REQUIREMENT: Pictures stay out. Everything else in the entries is copied exactly.

SUPPLIED INFORMATION:

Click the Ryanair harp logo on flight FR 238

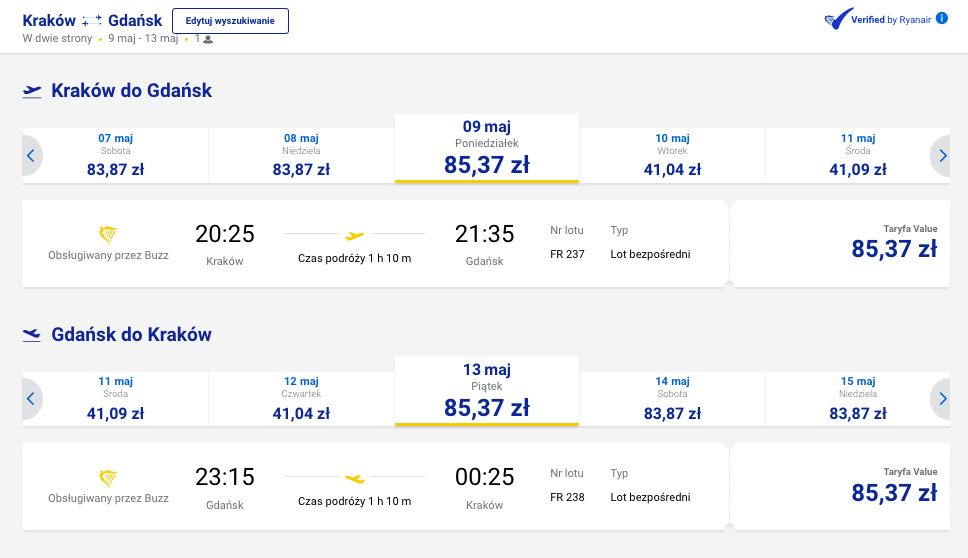pyautogui.click(x=108, y=478)
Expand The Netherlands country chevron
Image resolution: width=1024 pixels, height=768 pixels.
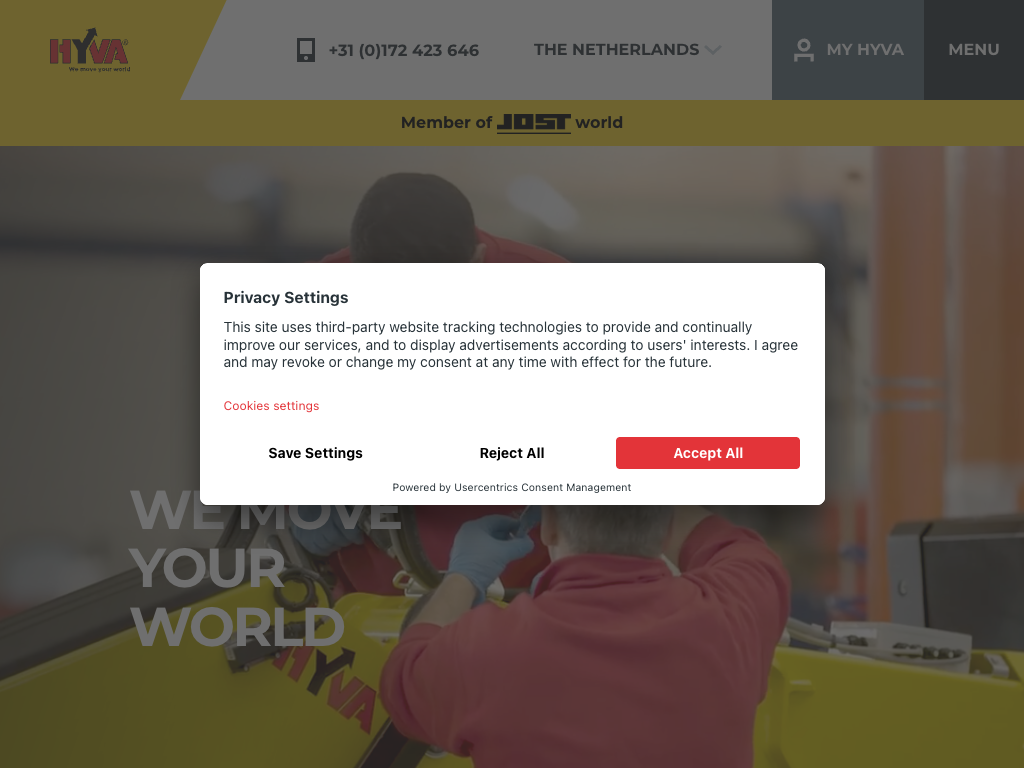point(713,50)
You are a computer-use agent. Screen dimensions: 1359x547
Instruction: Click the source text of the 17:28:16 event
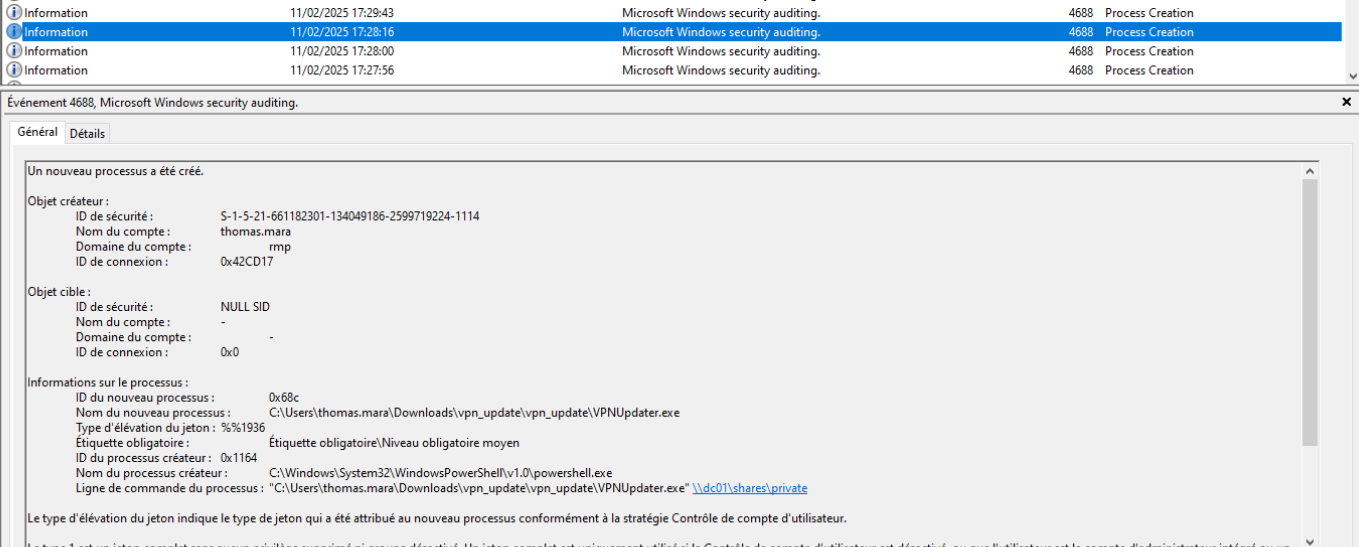point(720,32)
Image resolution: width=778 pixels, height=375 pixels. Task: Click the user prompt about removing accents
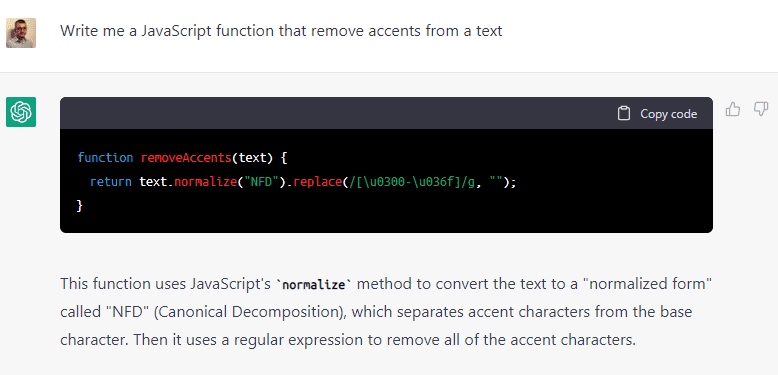point(281,31)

RESULT OF THIS EXERCISE:
Click the Ryanair harp logo on flight FR 238

pyautogui.click(x=108, y=478)
Expand The Netherlands country chevron
Image resolution: width=1024 pixels, height=768 pixels.
point(713,50)
You are a computer-use agent. Screen dimensions: 1359x547
Instruction: Click the source text of the 17:28:16 event
point(720,32)
Image resolution: width=778 pixels, height=375 pixels. Task: Click the user prompt about removing accents
point(281,31)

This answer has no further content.